Re: Implementation checking

I also find this problem really interesting. There's always a gap between the actual implementation and the abstract model. Some static analysis tools try to abstract a model from the code and use model checking to verify the implementation. Another approach is to use some kinds of dynamic analysis techniques as you discussed. If we treat the runnable program as a more concrete implementation of an abstract model, we can use the similar approach in TLA+ to verify the program, that:

Mapping the state variables in program P to the variables in model M and track the state transitions. Each transition in program P should be a valid action in model M, that Spec_P => Spec_M.

However, I found there are some obvious problems:

1. How to track the state changes in a program?

2. A real program has an extremely larger state space, due to the increasing details and smaller atomicity level. It's not possible to enumerate all the states.

3. A more realistic approach might be monitor the system to prevent reaching some unexpected states.

I think verifying a program with its specification is really attracting, but still requires more effort to make it more practical.

Best,

On Tuesday, May 15, 2018 at 12:40:10 AM UTC-4, cola...@xxxxxxxxx wrote:

Hi all, it occurred to me recently that it would be useful to verify that the behavior of an actual running system matches a TLA+ specification. The way I see this working is:

1. The system under test is augmented to emit a set of TLA+ variable assignments (states) matching its internal state when it first starts, and thereafter each time the state changes. For ease of use these could be formatted as JSON objects, which match the TLA+ data model quite well, and for which libraries exist in all common languages.

2. These variable assignment sets are to be streamed (via a socket) into an instance of TLC running in a new mode, call it "implementation checking mode" (perhaps there is a better name). A command-line flag could indicate whether partial assignments are allowed to be present on the stream (which should be interpreted as deltas from the previous state).

3. In this mode, TLC processes the model provided on the command line as usual with the following exceptions:

a) All CONSTRAINT, VIEW, SYMMETRY, INVARIANT, and PROPERTY commands are ignored.
——————————
▸ Jobs
1. In the implementation checking thread, what format is suggested for the variable assignments the system under test emits?
2. Please transcribe the part of the implementation checking thread that opens with the words containing "I also find" and closes with "in a program?".
3. Write the next part of the implementation checking thread, picking up after its last line.
The items are separate material and not part of the implementation checking thread.

▸ Recorded information
——————————
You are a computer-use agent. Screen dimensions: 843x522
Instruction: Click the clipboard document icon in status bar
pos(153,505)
——————————
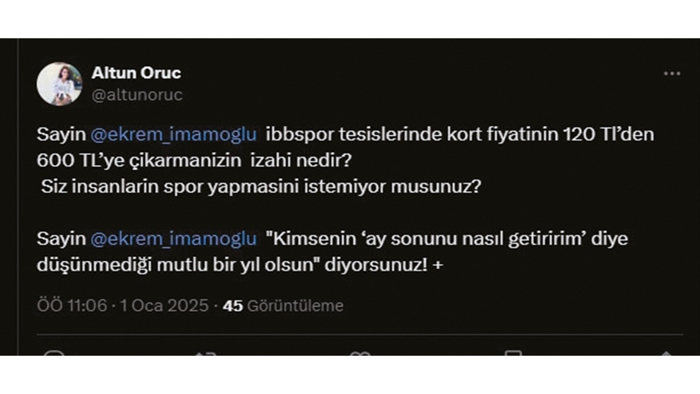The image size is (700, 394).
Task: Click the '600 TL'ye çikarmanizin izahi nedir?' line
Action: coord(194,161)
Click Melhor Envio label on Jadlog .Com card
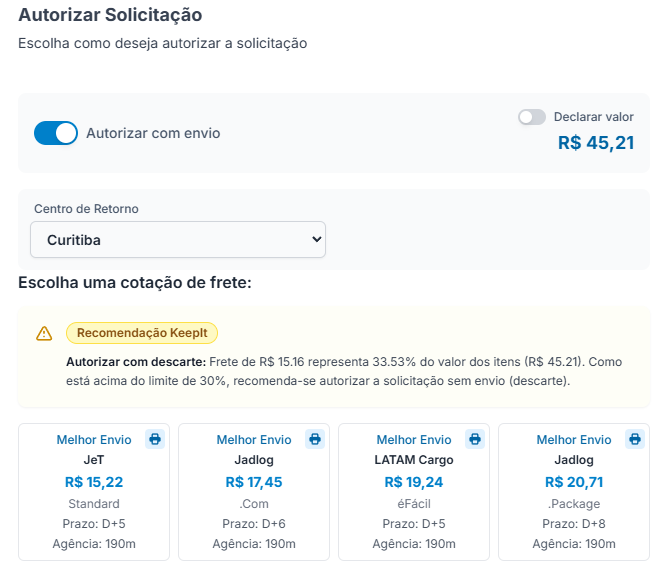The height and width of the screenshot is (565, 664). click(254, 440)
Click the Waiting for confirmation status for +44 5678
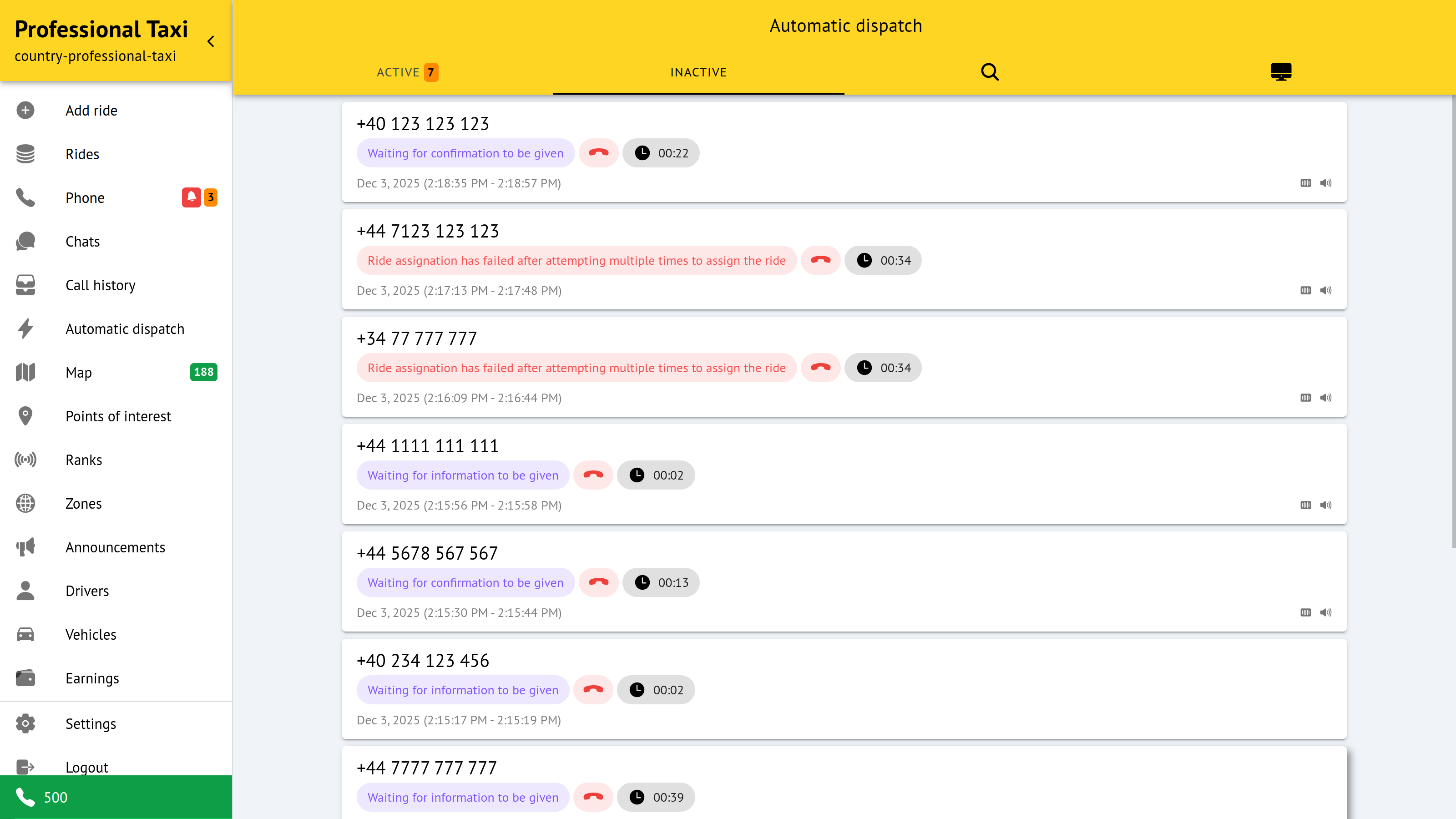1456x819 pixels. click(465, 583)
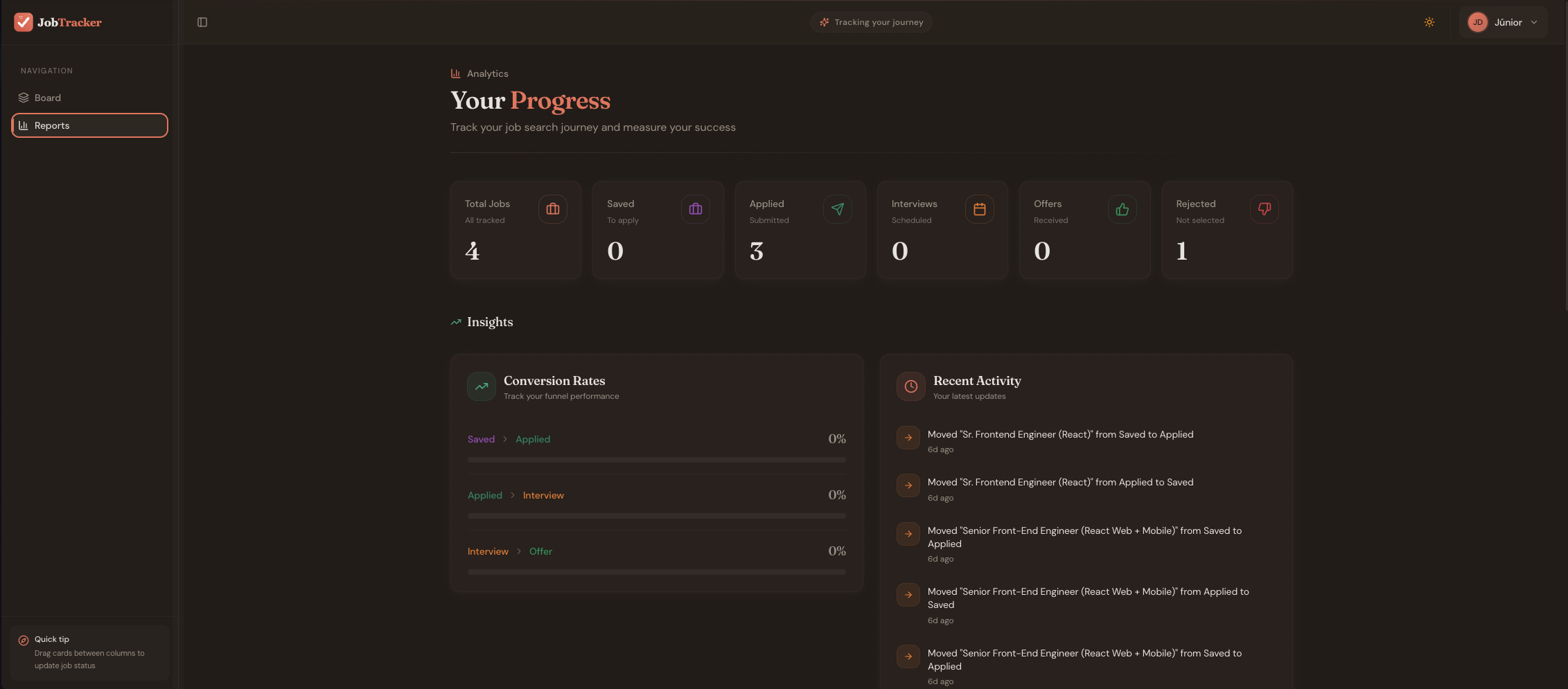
——————————
▸ Final answers
1. JSON objects.

2.
I also find this problem really interesting. There's always a gap between the actual implementation and the abstract model. Some static analysis tools try to abstract a model from the code and use model checking to verify the implementation. Another approach is to use some kinds of dynamic analysis techniques as you discussed. If we treat the runnable program as a more concrete implementation of an abstract model, we can use the similar approach in TLA+ to verify the program, that:

Mapping the state variables in program P to the variables in model M and track the state transitions. Each transition in program P should be a valid action in model M, that Spec_P => Spec_M.

However, I found there are some obvious problems:

1. How to track the state changes in a program?

3.
b) What would become Init, Next, and Temporal formulae are used instead as ImpliedInit, ImpliedAction, Invariant, and ImpliedTemporal.

c) Variables are initialized to the first variable assignment set streamed to TLC, as if by an Init formula. Each successive assignment that is streamed to TLC steps the system to a new state, as if by a Next formula.

4. Model checking is performed mostly as usual, but with several important differences:

a) No state graph is maintained. (This has several consequences noted below.) However for purposes of error reporting a limited history could be maintained. (This is necessary to ensure that this feature can be used against a system left running indefinitely.)

b) ImpliedInit, ImpliedAction, and Invariant are checked in the obvious manner. If a violation is found, the error is reported both on the console (including at least the values of all variables in the previous and current states) and on the socket (simply as a notification to the running system that it may wish to cease operation). TLC will then stop processing, but should leave the socket open until the client closes it.

c) At each state, subformulae of ImpliedTemporal are satisfied or falsified as appropriate, altering the formula for future steps. (The exact rules are not complex but are too detailed for this summary.) This may of course cause the entire ImpliedTemporal formula to be falsified; if so, a violation is immediately reported as for an Invariant.

5) When the stream is closed by the system under test, TLC exits and reports success (along with some fun statistics, including model coverage if requested). However, the system under test may emit, as its final "state", an indication that the final (previous) state should be considered to stutter indefinitely. (If JSON is used, the JSON null value should suffice.) In this case, TLC will check a graph consisting of exactly the final state and a self-transition against the (altered) ImpliedTemporal formula, reporting a violation as above.

I believe that such a feature could help close the gap between verified models and verified code, by essentially allowing a verified model to be used as assertions in a testing scenario. Certainly, I see cases at my day job where such a feature could be put to immediate use.

(Aside -- a related feature which may be useful is the ability to ingest the output of a TLC error trace as a series of states. This could be used for quickly testing that a fix to a model eliminates an error trace as a possible history, before committing to run the entire model again (if even from a checkpoint).)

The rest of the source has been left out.